Friday, July 30, 2010

Preventing Heart Attacks: Is Crestor the answer?

In 2008, Dr. Paul Ridker, a physician-scientist from Harvard, published a study known as JUPITER, which found that Crestor (rosuvastatin) is beneficial in the primary prevention of cardiovascular disease, as it reduced the risk of MI, CVA and death.  

The trial studied males over 50 and women over 60 years of age. Both groups had LDL (bad) cholesterol <130, but they had to have one important risk factor: hs-CRP>2.  

Dr. Ridker believes that there is an important inflammatory component to coronary heart disease and pioneered the development of CRP, an inflammatory marker that is elevated in people at higher risk for cardiovascular disease. His theory was that this inflammation often precedes the hardening of the arteries, which is indirectly measured by cholesterol levels.  

The JUPITER trial was gutsy, because it was going to test whether or not this theory actually holds.  What if you took people with normal cholesterol levels, but elevated inflammatory markers (in the form of CRP) and treated them with a statin?  Would that reduce the development of cardiovascular disease? 

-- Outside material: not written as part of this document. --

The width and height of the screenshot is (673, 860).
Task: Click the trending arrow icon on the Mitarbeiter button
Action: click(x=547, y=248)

If so, it could be important proof that inflammation is a major driver of cardiovascular disease.  A corollary would be that waiting to treat until the cholesterol levels are high, might be waiting too long and that intervention should take place when the inflammatory process has begun.    

The results of the JUPITER trial seemed to come out strongly in favor of Dr. Ridker's theory.  Earlier this year, the FDA was also convinced and decided to grant permission for Crestor's use in primary prevention of cardiovascular disease. It suggested 3 criteria for use: 

  • Age (> 50 years in men; > 60 years in women), and
  • An elevated high-sensitivity C-reactive protein level (> 2 mg/L), and
  • Presence of at least one additional cardiovascular risk factor (e.g., high blood pressure, low HDL-C, smoking, or a family history of premature heart disease).
 
No other statin, such as Lipitor, has this permission.  Besides low-dose aspirin in men, no other drug is currently approved for primary prevention of cardiovascular disease.  

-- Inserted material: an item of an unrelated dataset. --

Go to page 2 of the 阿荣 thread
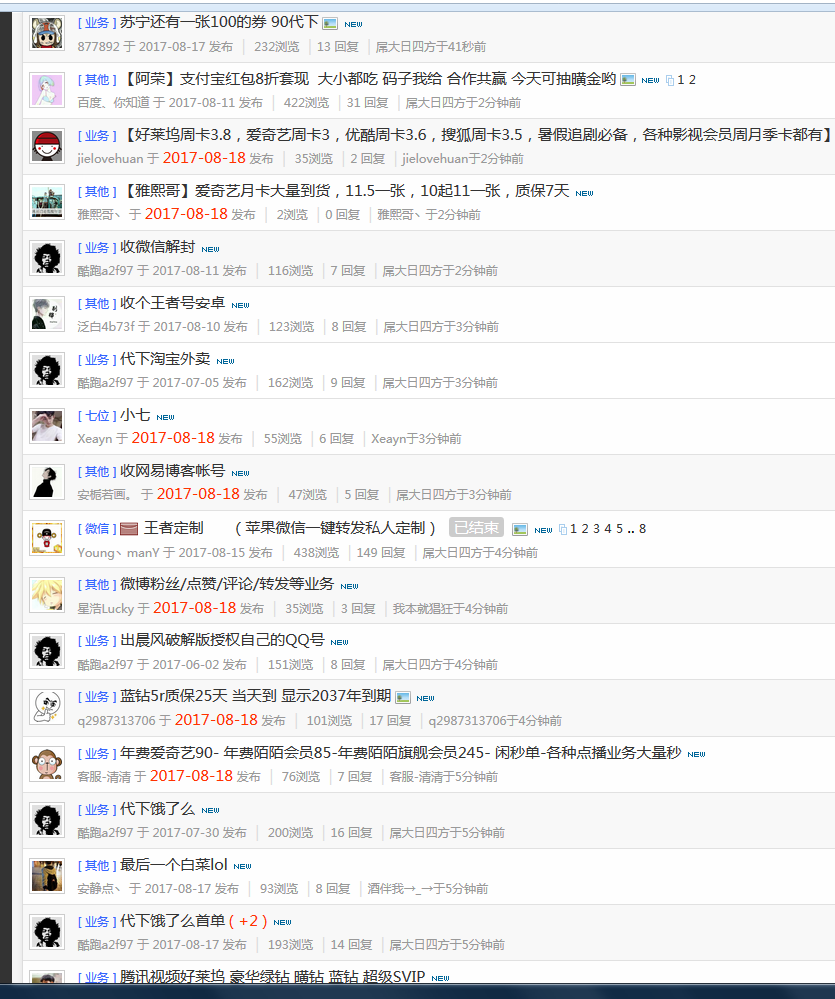 point(692,80)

There have, however, been a lot of criticisms of the study.  Late in June, four papers came out in the Archives of Internal Medicine, all of which criticized the notion that statins are useful in primary prevention.  One of the studies, by Dr. de Lorgeril, targeted the JUPITER trial claiming it was flawed and that, "[t]he results of the trial do not support the use of statin treatment for primary prevention of cardiovascular diseases and raise troubling questions concerning the role of commercial sponsors."  

These papers have sparked a lot of controversy in the cardiovascular community, which is well summarized by this article on theheart.org.  What is interesting about the de Lorgeril paper is that it seems to personally attack Dr. Ridker and another physician, Dr. Rory Collins, which is unusual for someone to do in a scholarly paper. 

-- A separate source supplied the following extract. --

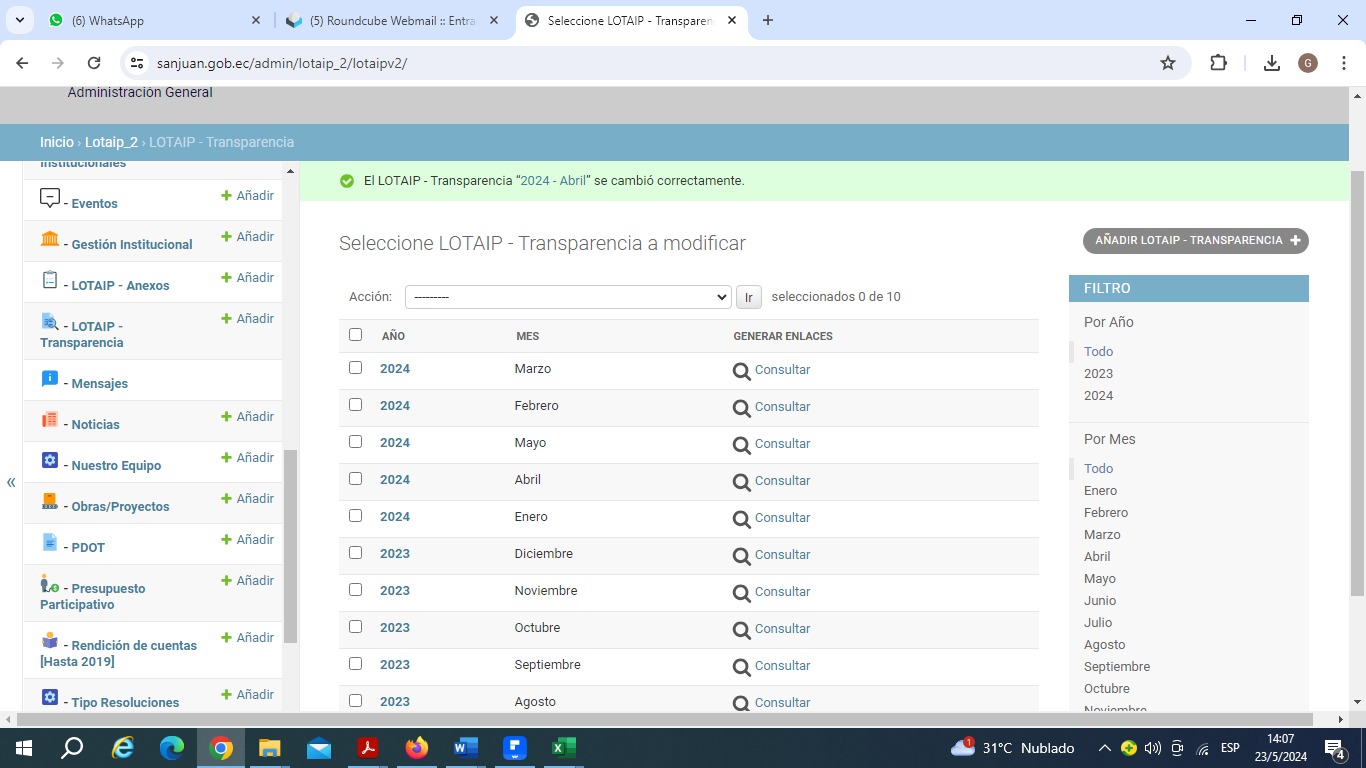Toggle the select-all checkbox in header
1366x768 pixels.
pyautogui.click(x=355, y=335)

I do think these papers make an important point, which is that previous statin trials have not demonstrated benefit in primary prevention of cardiovascular disease.  Also, there was a slight increase in diabetes seen in patients on Crestor.  Lastly, the JUPITER trial was stopped after less than 2 years, so we don't have real long-term data on how these patients will do. It may be that the benefit from Crestor is short-term and not durable.  

It is also possible, however, that Crestor has unique properties that make it different from previous statins (it is far more potent than previous statins, for instance) and why it is able to show some benefit in this area.  In addition, it is important to remember that JUPITER did not take anyone with low cholesterol into the trial, only patients with low cholesterol and high CRP levels.  This kind of stratification hadn't really been done so explicitly in previous trials.  

At the end of the day, everyone agrees that diet, exercise and smoking cessation should be the initial interventions in people hoping to reduce cardiovascular risk.  Add in a baby aspirin if you are a high-risk male between 45 to 79 years old.  

As far as my own practice, I may consider Crestor for primary prevention in patients who meet the FDA prescribing guidelines (age, hs-CRP>2 and one other risk factor), but I may limit treatment to 2 years (as there is no data for treating patients longer).  In addition, I would counsel patients on the cost and side effect profile of Crestor and ensure they have already made therapeutic lifestyle changes.  

Of course, everyone is different and your decision should be made in consultation with a physician who knows your personal and family medical history.